J isn’t a hedge-fund manager or a plutocrat, but he is a member of the American upper-middle class, a group which is now sociologically and economically very distinct from the lower-middle class, with different politics, different ambitions and different levels of optimism. Thirty years ago, this wasn’t the case. A worker in a Detroit car factory earned about the same as, say, a small-town dentist, and although they might have different taste in films or furniture, their purchasing power wasn’t radically different. Their children would have been able to play together without feeling as if they came from different planets.
Now they couldn’t. Despite all the loud talk of the “1 per cent” of Americans who, according to a recent study, receive about 17 per cent of the income, a percentage which has more than doubled since 1979, the existence of a very small group of very rich people has never bothered Americans.
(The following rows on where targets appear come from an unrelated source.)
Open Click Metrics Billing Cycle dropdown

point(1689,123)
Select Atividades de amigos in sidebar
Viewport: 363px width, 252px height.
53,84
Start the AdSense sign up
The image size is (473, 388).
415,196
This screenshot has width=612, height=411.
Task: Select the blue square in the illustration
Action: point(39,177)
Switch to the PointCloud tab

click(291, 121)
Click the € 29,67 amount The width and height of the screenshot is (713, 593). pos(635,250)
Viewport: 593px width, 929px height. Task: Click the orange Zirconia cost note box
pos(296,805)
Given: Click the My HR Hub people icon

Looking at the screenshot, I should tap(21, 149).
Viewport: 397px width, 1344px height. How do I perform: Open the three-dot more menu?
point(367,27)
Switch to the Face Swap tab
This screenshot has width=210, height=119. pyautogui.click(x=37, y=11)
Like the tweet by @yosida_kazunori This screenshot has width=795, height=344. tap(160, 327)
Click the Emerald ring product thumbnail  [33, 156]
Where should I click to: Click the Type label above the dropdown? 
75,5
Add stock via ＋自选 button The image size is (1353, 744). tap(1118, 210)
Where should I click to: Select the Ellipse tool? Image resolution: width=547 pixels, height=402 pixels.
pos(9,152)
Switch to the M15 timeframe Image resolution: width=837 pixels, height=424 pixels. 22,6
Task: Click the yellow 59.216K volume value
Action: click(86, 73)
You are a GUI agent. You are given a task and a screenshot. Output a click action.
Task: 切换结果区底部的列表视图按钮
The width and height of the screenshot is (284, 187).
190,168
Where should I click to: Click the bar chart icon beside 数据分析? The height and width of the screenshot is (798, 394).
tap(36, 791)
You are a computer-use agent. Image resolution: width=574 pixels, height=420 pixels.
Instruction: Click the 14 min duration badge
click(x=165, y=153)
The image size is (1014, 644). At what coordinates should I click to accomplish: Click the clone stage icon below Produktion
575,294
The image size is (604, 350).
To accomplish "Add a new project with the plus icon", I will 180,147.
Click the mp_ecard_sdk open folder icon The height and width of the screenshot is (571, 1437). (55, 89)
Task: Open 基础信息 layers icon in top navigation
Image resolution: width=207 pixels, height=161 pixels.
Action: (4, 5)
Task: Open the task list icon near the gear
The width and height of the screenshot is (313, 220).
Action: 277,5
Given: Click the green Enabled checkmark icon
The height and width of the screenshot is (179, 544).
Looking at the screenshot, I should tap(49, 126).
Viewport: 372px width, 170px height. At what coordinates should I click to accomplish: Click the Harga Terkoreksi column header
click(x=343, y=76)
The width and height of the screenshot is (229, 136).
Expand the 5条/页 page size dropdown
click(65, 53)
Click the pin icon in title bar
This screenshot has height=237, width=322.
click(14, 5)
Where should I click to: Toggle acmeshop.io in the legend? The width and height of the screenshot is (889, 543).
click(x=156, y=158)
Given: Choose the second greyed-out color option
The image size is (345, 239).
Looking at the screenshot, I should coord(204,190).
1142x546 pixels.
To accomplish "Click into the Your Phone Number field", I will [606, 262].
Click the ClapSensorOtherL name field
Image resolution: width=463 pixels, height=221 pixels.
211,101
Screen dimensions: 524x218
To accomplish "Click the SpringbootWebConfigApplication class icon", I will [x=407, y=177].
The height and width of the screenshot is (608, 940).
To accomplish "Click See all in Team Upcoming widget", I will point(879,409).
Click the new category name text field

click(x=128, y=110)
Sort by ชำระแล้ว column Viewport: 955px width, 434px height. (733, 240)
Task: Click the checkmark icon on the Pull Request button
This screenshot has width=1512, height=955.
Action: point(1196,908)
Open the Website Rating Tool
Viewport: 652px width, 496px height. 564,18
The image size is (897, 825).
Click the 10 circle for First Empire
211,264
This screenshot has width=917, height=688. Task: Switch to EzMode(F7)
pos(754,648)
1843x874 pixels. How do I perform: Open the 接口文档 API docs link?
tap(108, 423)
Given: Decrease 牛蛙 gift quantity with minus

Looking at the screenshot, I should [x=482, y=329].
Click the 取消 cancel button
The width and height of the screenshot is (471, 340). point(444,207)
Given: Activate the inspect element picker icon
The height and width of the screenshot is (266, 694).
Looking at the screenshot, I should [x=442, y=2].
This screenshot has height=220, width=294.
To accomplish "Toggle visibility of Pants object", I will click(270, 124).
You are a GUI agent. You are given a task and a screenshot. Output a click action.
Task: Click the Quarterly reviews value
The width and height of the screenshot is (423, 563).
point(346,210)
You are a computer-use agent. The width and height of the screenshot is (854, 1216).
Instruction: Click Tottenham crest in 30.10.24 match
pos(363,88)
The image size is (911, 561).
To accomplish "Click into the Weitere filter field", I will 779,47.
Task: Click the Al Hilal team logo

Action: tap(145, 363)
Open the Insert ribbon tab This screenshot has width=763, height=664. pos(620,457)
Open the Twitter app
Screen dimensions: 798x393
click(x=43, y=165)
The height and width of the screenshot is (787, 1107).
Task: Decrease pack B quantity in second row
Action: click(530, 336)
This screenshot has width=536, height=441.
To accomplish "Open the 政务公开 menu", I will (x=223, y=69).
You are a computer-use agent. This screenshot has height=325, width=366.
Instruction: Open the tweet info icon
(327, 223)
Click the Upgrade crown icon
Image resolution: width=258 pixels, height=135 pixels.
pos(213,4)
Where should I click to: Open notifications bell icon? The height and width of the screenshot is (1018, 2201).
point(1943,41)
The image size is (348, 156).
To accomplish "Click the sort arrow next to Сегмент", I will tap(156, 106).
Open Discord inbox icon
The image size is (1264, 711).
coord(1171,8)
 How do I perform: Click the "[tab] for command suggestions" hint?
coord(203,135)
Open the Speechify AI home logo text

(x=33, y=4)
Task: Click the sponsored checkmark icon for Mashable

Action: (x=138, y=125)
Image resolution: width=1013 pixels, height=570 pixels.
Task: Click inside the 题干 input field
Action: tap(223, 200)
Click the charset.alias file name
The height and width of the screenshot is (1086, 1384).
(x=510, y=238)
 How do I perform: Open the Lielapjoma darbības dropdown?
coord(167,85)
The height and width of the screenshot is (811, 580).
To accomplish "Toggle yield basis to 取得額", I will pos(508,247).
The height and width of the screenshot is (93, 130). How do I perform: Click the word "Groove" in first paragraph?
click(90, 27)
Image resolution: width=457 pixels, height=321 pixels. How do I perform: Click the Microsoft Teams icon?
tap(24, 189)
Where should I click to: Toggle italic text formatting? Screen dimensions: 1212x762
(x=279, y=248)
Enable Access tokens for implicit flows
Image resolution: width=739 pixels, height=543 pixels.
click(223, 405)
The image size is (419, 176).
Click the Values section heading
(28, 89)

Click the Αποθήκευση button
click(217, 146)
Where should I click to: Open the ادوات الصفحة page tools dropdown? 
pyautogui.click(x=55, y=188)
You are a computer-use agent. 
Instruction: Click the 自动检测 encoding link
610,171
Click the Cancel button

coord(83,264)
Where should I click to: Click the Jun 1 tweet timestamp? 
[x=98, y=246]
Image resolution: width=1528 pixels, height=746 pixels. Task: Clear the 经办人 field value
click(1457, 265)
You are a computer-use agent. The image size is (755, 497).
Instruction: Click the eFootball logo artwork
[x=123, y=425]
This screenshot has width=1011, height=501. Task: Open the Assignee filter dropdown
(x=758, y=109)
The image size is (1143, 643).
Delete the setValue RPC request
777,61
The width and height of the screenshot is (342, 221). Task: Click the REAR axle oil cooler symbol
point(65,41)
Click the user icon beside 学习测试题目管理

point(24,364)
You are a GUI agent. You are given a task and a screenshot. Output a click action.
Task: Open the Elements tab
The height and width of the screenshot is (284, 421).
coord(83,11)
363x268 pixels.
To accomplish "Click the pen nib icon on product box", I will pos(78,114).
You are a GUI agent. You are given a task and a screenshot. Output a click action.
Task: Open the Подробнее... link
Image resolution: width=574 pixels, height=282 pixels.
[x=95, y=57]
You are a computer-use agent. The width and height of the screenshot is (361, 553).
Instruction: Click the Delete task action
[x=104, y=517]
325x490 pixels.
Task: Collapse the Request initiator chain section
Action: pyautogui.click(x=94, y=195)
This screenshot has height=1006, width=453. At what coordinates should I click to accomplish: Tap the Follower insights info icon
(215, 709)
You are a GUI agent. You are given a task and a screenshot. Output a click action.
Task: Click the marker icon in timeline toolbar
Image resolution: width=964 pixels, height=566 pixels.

But the fact that some 20 per cent of Americans now receive some 53 per cent of the income is devastating.
I would argue that the growing divisions within the American middle class are far more important than the gap between the very richest and everybody else. They are important because to be “middle class”, in America, has such positive connotations, and because most Americans think they belong in it. The middle class is the “heartland”, the middle class is the “backbone of the country”. In 1970, Time magazine described middle America as people who “sing the national anthem at football games – and mean it”.
“Middle America” also once implied the existence of a broad group of people who had similar values and a similar lifestyle. If you had a small suburban home, a car, a child at a state university, an annual holiday on a Michigan lake, you were part of it. But, at some point in the past 20 years, a family living at that level lost the sense that it was doing “well”, and probably struggled even to stay there. Now it seems you need a McMansion, children at private universities, two cars, a ski trip in the winter and a summer vacation in Europe in order to feel as if you are doing minimally “well”. You also need a decent retirement fund, since what the state pays is so risible, as well as an employer who can give you a generous health-care plan, since health care is so expensive.
I’m not going to argue about the economics of this shift in definition of “middle”, or the morality (of course, no one with a small suburban home and a car is “poor” by global standards). The point is that people’s perceptions have changed. Many who used to feel secure in “middle America” now feel, rightly or wrongly, left behind, and they don’t think they will ever catch up. Meanwhile, many of those who used to feel proud of coming from “middle America” now feel, like my friend, that they have little in common with their “heartland”. If this turns out to be a permanent change, the implications for American politics, even for Western politics, will be profound. For the past 50 years, Western democracy has flourished alongside the assumption of upward mobility: everyone could participate in the political system; everyone had a chance at improving his status; and everyone could hope, at least, that his children would live better than his parents had, in Britain, France and Germany as well as America. But if Americans are no longer “all in the same boat”, if some of them are now destined to live better than others, then will they continue to feel like political equals? If Britons, Frenchmen and Germans no longer have much in common with their countrymen, will they still want to take part in the same national debates? We don’t know yet – we’ve never lived without a “middle middle class” before – and we are about to find out.